Data listing

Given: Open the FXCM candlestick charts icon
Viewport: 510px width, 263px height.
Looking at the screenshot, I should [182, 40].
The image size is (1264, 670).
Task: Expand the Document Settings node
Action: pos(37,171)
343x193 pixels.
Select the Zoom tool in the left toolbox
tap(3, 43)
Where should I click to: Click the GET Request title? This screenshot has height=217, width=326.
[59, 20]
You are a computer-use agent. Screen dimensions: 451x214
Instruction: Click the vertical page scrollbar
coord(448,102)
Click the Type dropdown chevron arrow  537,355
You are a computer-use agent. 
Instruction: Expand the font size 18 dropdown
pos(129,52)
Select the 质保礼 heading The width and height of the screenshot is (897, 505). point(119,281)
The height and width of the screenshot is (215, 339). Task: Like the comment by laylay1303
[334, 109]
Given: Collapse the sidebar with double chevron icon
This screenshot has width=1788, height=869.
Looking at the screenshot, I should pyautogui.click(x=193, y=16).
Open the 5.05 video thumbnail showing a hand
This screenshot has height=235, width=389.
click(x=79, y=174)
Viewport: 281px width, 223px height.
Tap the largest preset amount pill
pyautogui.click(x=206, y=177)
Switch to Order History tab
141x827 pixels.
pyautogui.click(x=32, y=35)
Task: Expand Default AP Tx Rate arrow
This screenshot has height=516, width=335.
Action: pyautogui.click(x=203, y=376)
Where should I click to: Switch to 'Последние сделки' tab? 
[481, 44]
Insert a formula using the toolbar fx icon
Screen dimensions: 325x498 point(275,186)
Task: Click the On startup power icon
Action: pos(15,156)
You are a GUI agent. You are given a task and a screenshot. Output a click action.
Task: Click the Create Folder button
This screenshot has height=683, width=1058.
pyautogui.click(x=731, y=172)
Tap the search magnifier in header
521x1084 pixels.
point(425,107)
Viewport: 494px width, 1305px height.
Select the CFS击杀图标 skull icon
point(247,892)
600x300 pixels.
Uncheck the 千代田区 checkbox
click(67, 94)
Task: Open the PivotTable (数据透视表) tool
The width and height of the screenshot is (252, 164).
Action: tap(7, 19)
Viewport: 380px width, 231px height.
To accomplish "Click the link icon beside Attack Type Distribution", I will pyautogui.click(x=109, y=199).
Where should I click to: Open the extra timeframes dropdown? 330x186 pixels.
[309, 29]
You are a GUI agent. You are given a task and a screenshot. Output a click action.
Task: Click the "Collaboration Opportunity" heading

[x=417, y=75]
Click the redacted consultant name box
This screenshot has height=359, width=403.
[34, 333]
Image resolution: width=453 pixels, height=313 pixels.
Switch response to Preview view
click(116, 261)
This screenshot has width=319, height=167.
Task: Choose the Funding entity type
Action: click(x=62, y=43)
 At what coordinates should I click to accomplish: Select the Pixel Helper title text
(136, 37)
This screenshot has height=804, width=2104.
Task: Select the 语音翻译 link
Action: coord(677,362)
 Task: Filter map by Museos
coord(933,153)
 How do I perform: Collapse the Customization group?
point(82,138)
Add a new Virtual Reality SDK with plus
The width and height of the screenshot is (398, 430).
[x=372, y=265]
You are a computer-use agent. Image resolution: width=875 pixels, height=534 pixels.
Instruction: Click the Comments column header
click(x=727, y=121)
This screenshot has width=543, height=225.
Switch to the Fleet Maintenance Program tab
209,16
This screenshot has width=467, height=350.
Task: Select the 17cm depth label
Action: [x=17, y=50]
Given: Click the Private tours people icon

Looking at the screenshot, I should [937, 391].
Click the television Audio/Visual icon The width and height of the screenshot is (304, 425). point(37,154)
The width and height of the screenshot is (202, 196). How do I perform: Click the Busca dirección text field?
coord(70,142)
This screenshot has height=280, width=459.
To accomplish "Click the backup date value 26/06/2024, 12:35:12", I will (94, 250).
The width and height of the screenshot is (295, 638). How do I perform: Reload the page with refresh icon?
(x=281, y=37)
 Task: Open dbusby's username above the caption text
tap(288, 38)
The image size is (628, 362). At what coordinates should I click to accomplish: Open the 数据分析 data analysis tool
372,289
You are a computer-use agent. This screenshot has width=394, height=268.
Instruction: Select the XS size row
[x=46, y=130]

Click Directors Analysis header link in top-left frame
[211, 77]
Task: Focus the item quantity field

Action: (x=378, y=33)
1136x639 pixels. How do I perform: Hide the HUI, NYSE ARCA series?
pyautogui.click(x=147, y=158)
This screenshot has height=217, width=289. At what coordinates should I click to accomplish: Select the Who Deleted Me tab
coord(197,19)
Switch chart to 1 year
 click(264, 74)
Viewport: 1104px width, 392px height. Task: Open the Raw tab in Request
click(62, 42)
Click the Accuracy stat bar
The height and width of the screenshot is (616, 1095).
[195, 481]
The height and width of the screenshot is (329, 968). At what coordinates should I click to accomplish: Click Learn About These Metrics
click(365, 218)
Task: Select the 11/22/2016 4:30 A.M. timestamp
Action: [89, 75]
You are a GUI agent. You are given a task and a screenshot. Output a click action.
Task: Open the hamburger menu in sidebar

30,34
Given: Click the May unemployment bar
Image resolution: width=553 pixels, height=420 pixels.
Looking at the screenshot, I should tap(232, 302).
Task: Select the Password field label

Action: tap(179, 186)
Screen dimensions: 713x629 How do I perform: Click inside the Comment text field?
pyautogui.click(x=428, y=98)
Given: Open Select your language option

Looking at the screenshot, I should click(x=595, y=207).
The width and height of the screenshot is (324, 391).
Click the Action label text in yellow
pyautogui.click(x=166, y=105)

Work order
In which lines of the material above does the string "computer" occur? Copy them all.

Finished exercise
You are a computer-use agent. Screen dimensions: 451x214
You are a computer-use agent. 
You are a computer-use agent. Image resolution: width=875 pixels, height=534 pixels.
You are a computer-use agent. This screenshot has width=394, height=268.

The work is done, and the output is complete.